Recently, Fritzke has been working closely with a friend’s six puppies. “They are bigger than kibble-fed pups and, like my raw-weaned puppies, they’re very content and alert,” she reports. “Pictures of them at two weeks show them looking like four-week-old puppies. At three weeks of age, they go right away to Mom’s dish of food to join in. They are allowed to have a bit of her food along with their nursing. My friend has decided to use a commercially prepared raw diet as the concept of natural feeding is new to her and she does not feel comfortable making it up for the puppies herself.”
Fritzke follows Ian Billinghurst’s diet and the suggestions in his book Raise Your Pups with Bones. “I usually start the weaning process with raw, green tripe (cow’s stomach) as the protein source,” she says. “It is full of digestive enzymes and many other good things, and I feel it gives the pups a boost as their bodies learn to digest solid food. From there I move to beef, then to chicken. I also feed the pups ground chicken necks and backs.”
No health problems
In Dacoma, Oklahoma, Asian Shepherd breeder Pril Zahorsky follows the Billinghurst diet fairly closely. “I do not breed very often,” she says, “so I have weaned only one litter of this giant-sized farm dog on raw food. After that litter, which was about two years ago, I will never use commercial food again.”

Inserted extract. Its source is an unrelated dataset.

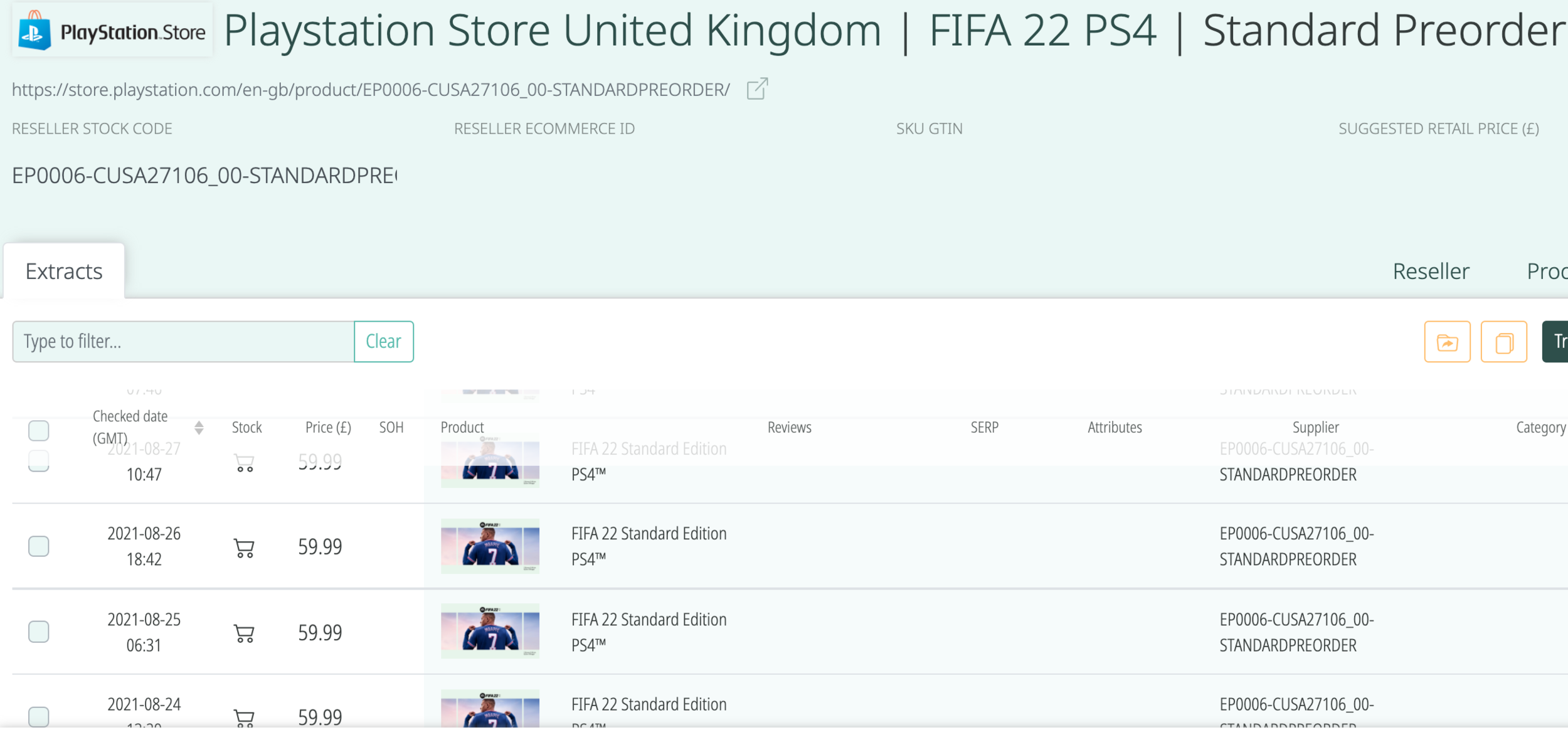Image resolution: width=1568 pixels, height=730 pixels.
Task: Click the PlayStation Store logo
Action: click(x=112, y=31)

These puppies did not have to be “introduced” to raw food, says Zahorsky. “They already know raw food and bones. When they got their first taste of raw, meaty bones, they began a series of almost wolf-like, satisfied vocalizations. It was like sitting in the forest and hearing a wild, natural litter.”
Zahorsky started her pups on raw food at about 2½ weeks. “I buy chicken necks, which I beat with a hammer a la Billinghurst, so they are mushy,” she says. “Then I stand guard to watch as they attempt their first meals. Sometimes I have to pull a chunk out of one of their mouths, for they don’t have enough teeth as yet. They literally chew off more than they can bite. My tiny puppies growl when others get too close, and some of them roll and tumble to a secluded corner, where they can gnaw on their chicken necks in peace.”

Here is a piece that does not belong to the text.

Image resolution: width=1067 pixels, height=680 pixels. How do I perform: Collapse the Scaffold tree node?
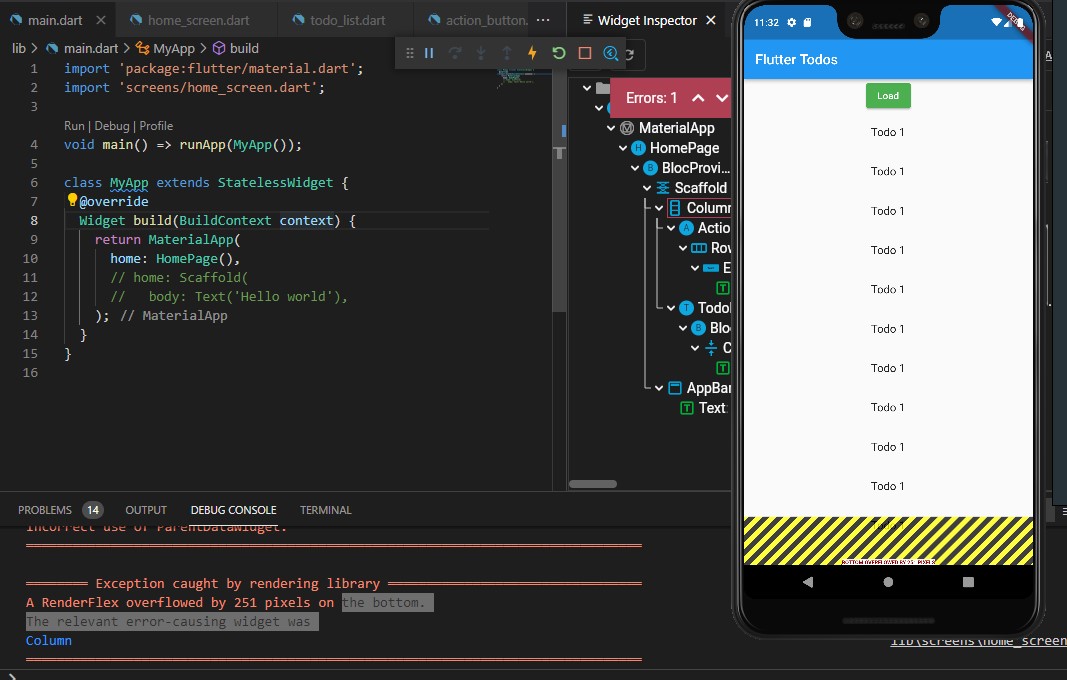[x=647, y=188]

The raw-weaned Asian Shepherds controlled their bowels and kidneys sooner and better than other litters, says Zahorsky. “Cleaning up after them was sooo much easier. To protect their joint health, we do not put our puppies on any slick surfaces and use only old, soft blankets in the whelping box so their little feet do not touch hard or slippery surfaces. I have to do a mountain of laundry to keep those old blankets clean, but it is much easier dealing with BARF feces. This was a charming, easy litter, full of fun and really easy to care for. The puppies are almost two years old now, and we have had no reports of any health problems at all. Their dispositions are partially the result of good parents, and partially, I suspect, a result of their raw food. All of the puppies’ owners are feeding the BARF diet.”
Improving the wild diet
In the wild, infant wolves, coyotes, foxes, and other canines are weaned on whatever food their mothers regurgitate and whatever game they have access to after the rest of the pack has eaten. There are no hard and fast rules about the puppies’ age, serving portions, or the contents of their first meals.
This flexibility enables generation after generation to survive in times of scarcity and abundance. Although different experts propose different schedules and formulas for the weaning of domesticated dogs, raw-fed American puppies, like their cousins in the wild, seem to thrive no matter when and how they are introduced to the food they will eat as adults.